A security camera monitors a portion of the space beyond a visual field: a metonymic image of a position chosen by the photographer for this occasion. In fact, Paris is a series from the project dedicated to contemporary cities (including Berlin, Helsinki, New York and Philadelphia) which Franco Belsole has been working on since 2010. Spaces of modernity, where things flow. There are reflections on glass and steel and zenith light where the presence of humans is for the most part depicted by passersby and strangers. They view others with indifference and are absorbed in their thoughts, worries and occupations. Actually, location is of relative importance to Belsole. Nothing here evokes the typical Parisian atmosphere and it is no coincidence that the location is its modern Défense district.
Belsole uses his telephoto lens to obtain a vivid view from a distance, making figures appear so close that even wrinkled clothes (at the end of a day), gestures and objects are easily observed. And yet, this deliberate proximity does not say much about them. Through the camera lens men and women appear suspended; isolated in an interior world that we can’t know anything about. Except for a presumed relationship with the environment in which they were photographed.
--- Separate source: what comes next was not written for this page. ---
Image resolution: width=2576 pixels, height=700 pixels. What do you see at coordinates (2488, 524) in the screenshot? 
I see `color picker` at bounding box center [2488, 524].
In fact, with an observation point at eye-level, Belsole’s favourite composition presents an element of urban décor on the figure that is practically flattened (an effect of the perspective). The artist clarified that it is a careful and precise choice. A means to express a kind the oppression which society inflicts upon the individual who is pigeonholed (on a par with some of the figures Uliano Lucas surprised walking across Milan’s Piazza Dante in 2008).
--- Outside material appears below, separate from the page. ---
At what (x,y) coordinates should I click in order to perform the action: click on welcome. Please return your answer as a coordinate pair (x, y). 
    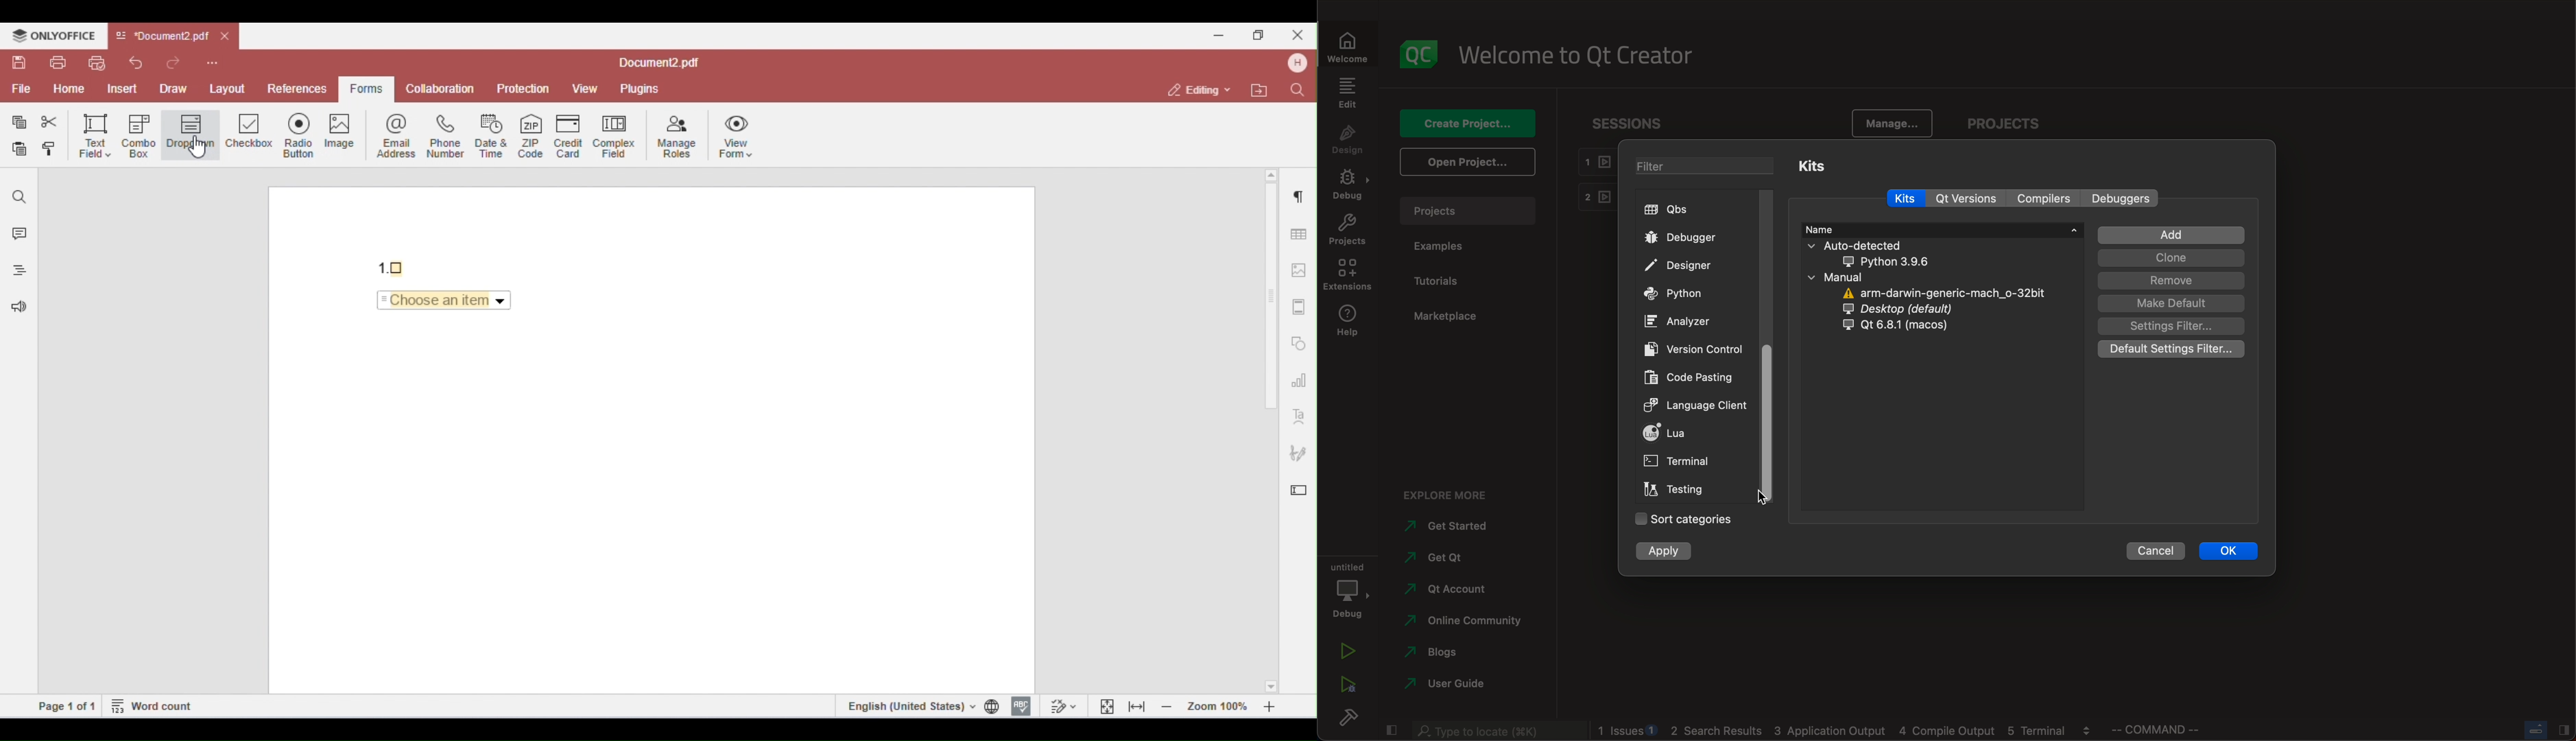
    Looking at the image, I should click on (1575, 56).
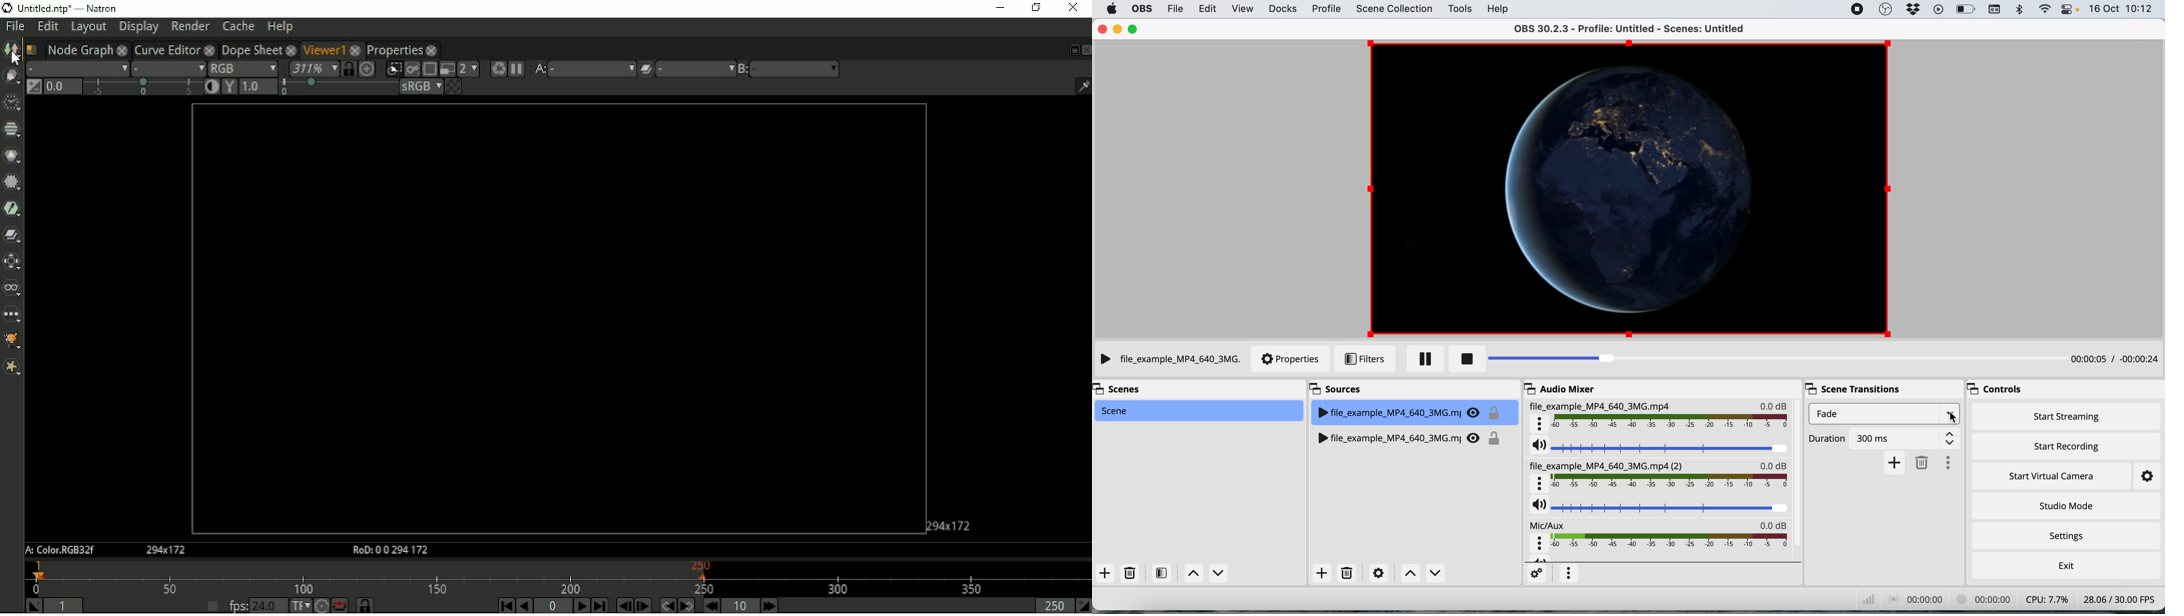 The height and width of the screenshot is (616, 2184). Describe the element at coordinates (2048, 9) in the screenshot. I see `wifi` at that location.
In The non-places of Franco Belsole exhibition, these shots are associated – in the same amount of diptychs – with close-ups of details of buildings: the visual field is saturated at times with the typical modern grid while glass captures incongruous and momentary reflections, making the interior basically impenetrable. Belsole photographs (in this case as well) the shell of living areas, a surface that becomes the trope of sliding in public space. Buildings and individuals do not “converse” on the same level, however: the former tower over the latter, defining the context’s itineraries, atmospheres and lighting.
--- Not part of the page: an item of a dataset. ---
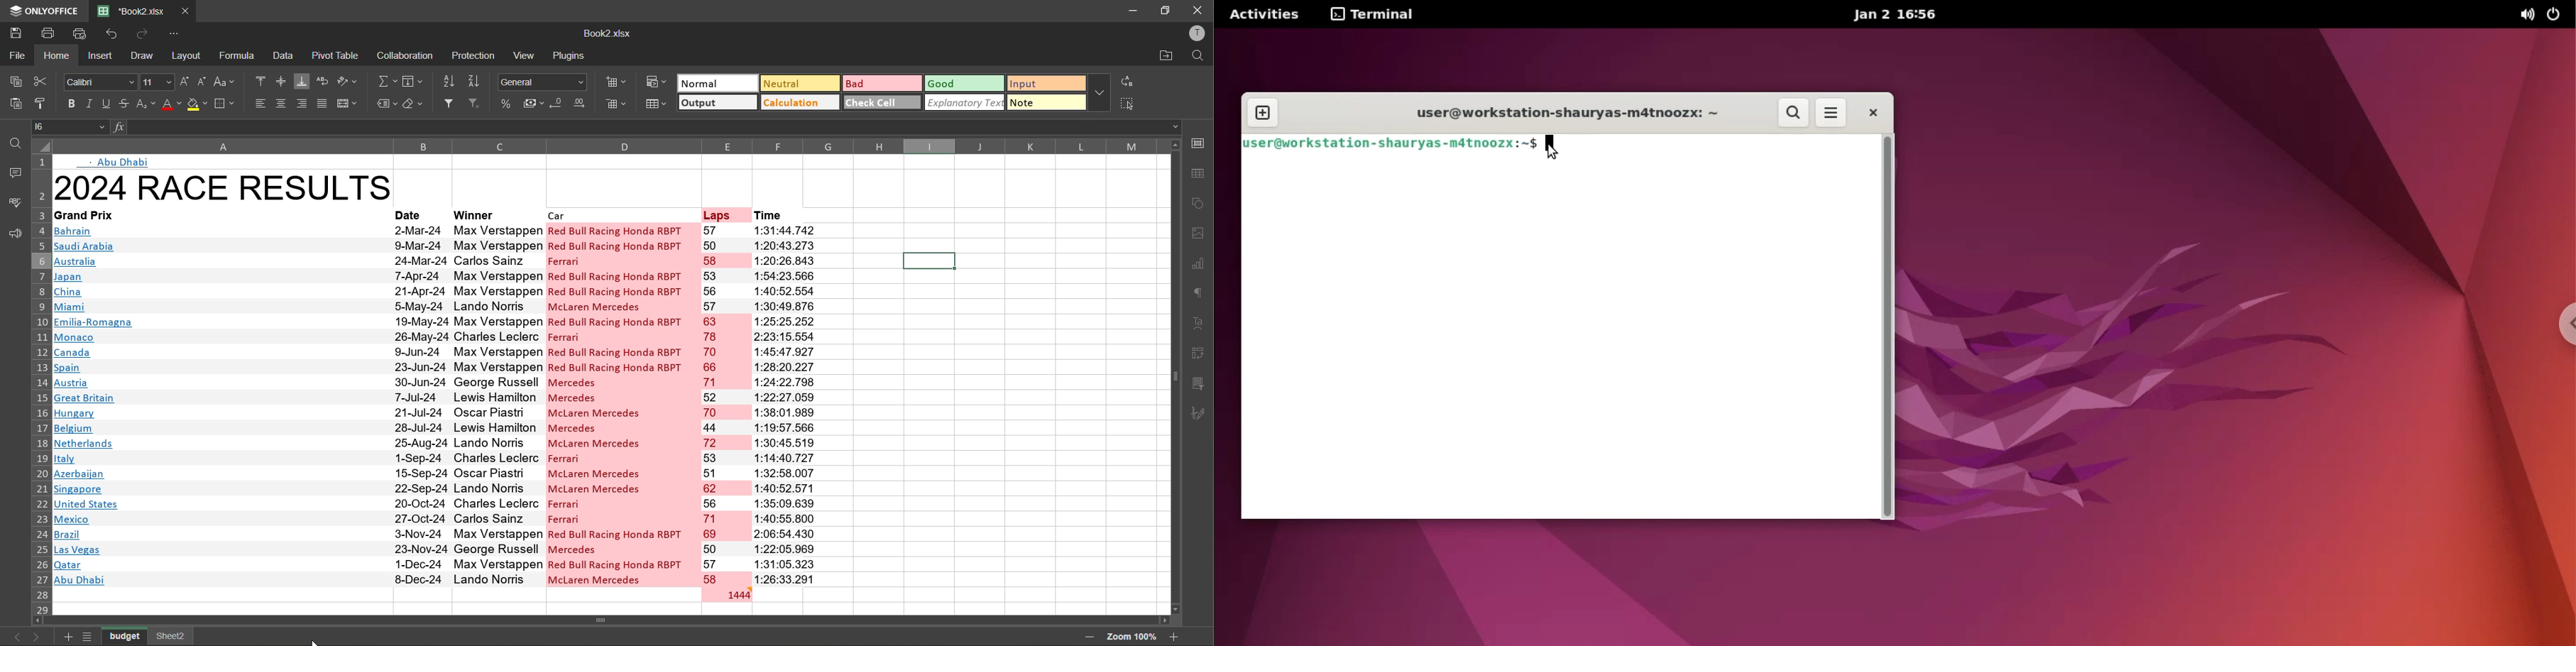 This screenshot has height=672, width=2576. I want to click on merge and center, so click(348, 104).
His work can be placed in the category of impassive photography – found in the works of Bernd and Hilla Becher and defined in Italy with the photographic campaigns of Gabriele Basilico during the 1970s – characterized by a «parched» black and white although Franco Belsole presents tangencies with the photographs that Armin Linke dedicated to developed landscapes: at times, this German photographer lingers on abstract geometry that stands out in full colour on the horizon, preferring viewpoints which are most definitely abbreviated in order to emphasize the subjectivity of the view. On the other hand, Belsole is more like a camouflaged observer who drifts among the crowd and examines without being noticed: the typical ghost in a controlled society. A society that we all belong to and, at times, conspire with.
This essay was written for the occasion of the I non luoghi di Franco Belsole exhibit curated by the same author, AOCF58 Galleria Bruno Lisi – Rome, 12 – 30 January 2015.